Thursday, September 24, 2009

One Of The Comforts Of Home

You'll have to pry this plush toilet paper from my cold, dead hands!
It is a fight over toilet paper: the kind that is blanket-fluffy and getting fluffier so fast that manufacturers are running out of synonyms for "soft" (Quilted Northern Ultra Plush is the first big brand to go three-ply and three-adjective).

It's a menace, environmental groups say -- and a dark-comedy example of American excess.

The reason, they say, is that plush U.S. toilet paper is usually made by chopping down and grinding up trees that were decades or even a century old. They want Americans, like Europeans, to wipe with tissue made from recycled paper goods.
I want to put my carbon footprint right up their environmental asses.

Leave our bums (as the Europeans would say) alone. Americans work hard... harder than most Europeans. Perhaps the reason we can sit at our desks for 60 hours per week is because we don't wipe the thing we sit on with tree bark.
Toilet paper is far from being the biggest threat to the world's forests: together with facial tissue, it accounts for 5 percent of the U.S. forest-products industry, according to industry figures. Paper and cardboard packaging makes up 26 percent of the industry, although more than half is made from recycled products. Newspapers account for 3 percent.

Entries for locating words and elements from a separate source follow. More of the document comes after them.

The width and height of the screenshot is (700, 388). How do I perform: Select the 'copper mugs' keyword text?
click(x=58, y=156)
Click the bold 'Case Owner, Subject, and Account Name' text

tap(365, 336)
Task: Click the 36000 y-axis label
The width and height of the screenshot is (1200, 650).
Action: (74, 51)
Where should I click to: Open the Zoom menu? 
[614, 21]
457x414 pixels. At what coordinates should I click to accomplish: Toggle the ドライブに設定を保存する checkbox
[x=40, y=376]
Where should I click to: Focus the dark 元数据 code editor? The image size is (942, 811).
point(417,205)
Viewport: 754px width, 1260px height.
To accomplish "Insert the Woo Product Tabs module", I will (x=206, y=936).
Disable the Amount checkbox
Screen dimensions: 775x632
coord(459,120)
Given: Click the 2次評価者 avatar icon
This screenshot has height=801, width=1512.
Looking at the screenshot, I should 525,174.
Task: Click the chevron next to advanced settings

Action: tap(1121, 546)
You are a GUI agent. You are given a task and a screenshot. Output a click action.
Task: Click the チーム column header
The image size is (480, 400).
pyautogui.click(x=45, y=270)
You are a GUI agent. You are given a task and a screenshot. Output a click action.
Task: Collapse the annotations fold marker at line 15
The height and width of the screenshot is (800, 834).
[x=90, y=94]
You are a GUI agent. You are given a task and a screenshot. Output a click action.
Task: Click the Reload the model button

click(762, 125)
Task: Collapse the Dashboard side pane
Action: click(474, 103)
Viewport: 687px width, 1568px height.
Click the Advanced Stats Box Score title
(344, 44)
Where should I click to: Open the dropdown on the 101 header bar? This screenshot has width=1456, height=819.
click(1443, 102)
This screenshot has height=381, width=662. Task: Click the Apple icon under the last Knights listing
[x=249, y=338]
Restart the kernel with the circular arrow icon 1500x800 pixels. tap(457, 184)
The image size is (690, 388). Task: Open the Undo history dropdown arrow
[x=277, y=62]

But environmentalists say 5 percent is still too much.
Of course, environmentalists say 5 percent is too much. Environmentalists won't be happy until we are all walking around with a biodegradable Fair Trade wiping glove made by villagers in Peru.

Environmentalists won't be happy until President Obama appoints a Toilet Paper Czar. And then they'll tell Fox News, "Please don't squeeze the Czarmin."

Environmentalists won't be happy until all humans are unhappy... and nothing will make a human unhappier than a wicked case of hemorrhoids. (Perhaps we should all buy stock in Preparation H.)

Why don't environmentalists ever talk about the paper Americans save each year now that we are all obsessed with our computers? A few years ago, I was writing out a dozen or more checks per month. After switching to online banking, I now use one. How about the environmentalists start wiping with our old checks and let us keep our 3-ply?